## Arbeitsauftrag
Fassen Sie den folgenden Text über die Erd- und Heimatkunde in zwei Sätzen zusammen.

## Vorliegender Text
+ + + + + + +
Um die Erd- und Heimatkunde ist es derzeit im Vaterlande nicht gut bestellt. Beide Fächer spielen seit Jahrzehnten in der Schule keine große Rolle mehr, wobei für letzteren Fall auch eine gewisse linke Ideologie unverkennbar ist. Nachdem der Begriff “Heimat” durch die Nazis missbraucht wurde, geriet er unter linke Räder – kein Wunder, dass die Heimatkunde als Schulfach an Bedeutung verlor und das Wissen darüber erschreckende Defizite aufweist. So wusste kürzlich eine Moderatorin des “Schleswig-Holstein Magazines” nichts über das von Kiel nur 50 Kilometer entfernte Danewerk, und eine Moderatorin von NDR2 verortete in einer Quizsendung die Lofoten in Schweden, obwohl drei Länder zur Auswahl angeboten wurden. Und eine Schulklasse an einer insularen Schule suchte Ostfriesland in der Gegend von Fehmarn in der Ostsee. Aber die Kultusministerin des Landes Schleswig-Holstein bekam doch einigen Gegenwind, als sie kürzlich das Schulfach Heimatkunde streichen bzw. umbenennen wollte.
+ + + + + + +
## Datenauszug
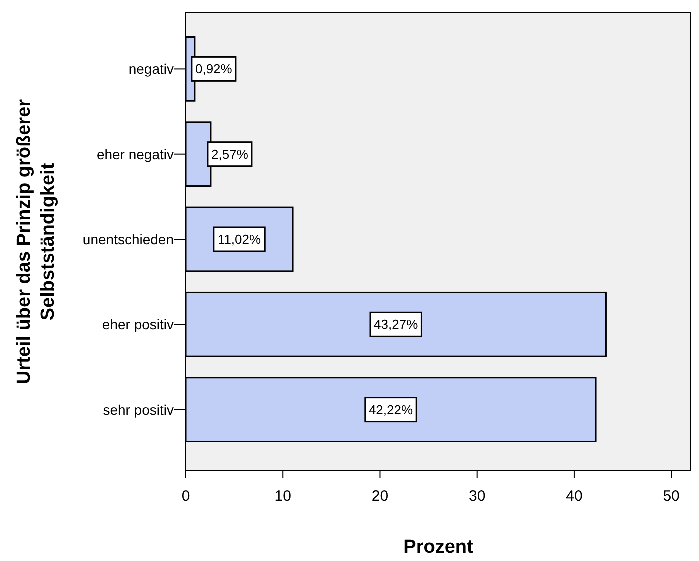 The image size is (699, 561). Describe the element at coordinates (230, 154) in the screenshot. I see `data-label: 2,57%` at that location.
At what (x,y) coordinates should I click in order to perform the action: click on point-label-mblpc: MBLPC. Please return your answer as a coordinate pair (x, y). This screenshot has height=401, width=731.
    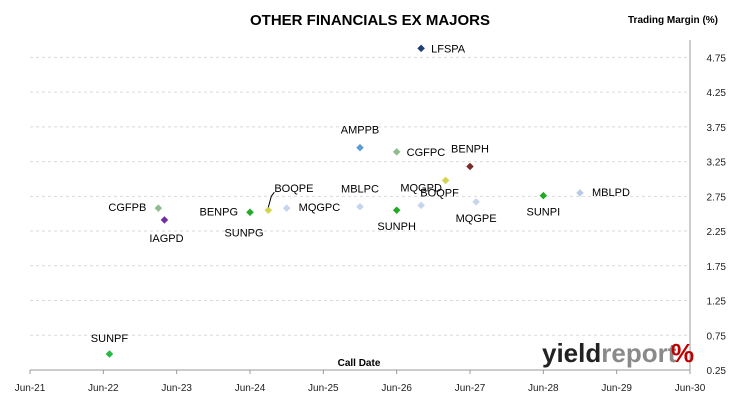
+ + + + + + +
## Lösung
Erd- und Heimatkunde spielen laut dem Text seit Jahrzehnten in der Schule keine große Rolle mehr, was er bei der Heimatkunde auch auf eine linke Ideologie nach dem Missbrauch des Begriffs „Heimat“ durch die Nazis zurückführt. Als Beispiele für erschreckende Wissensdefizite nennt er Fehler zweier Moderatorinnen und einer Schulklasse und erwähnt zudem, dass die Kultusministerin Schleswig-Holsteins Gegenwind bekam, als sie das Fach Heimatkunde streichen bzw. umbenennen wollte.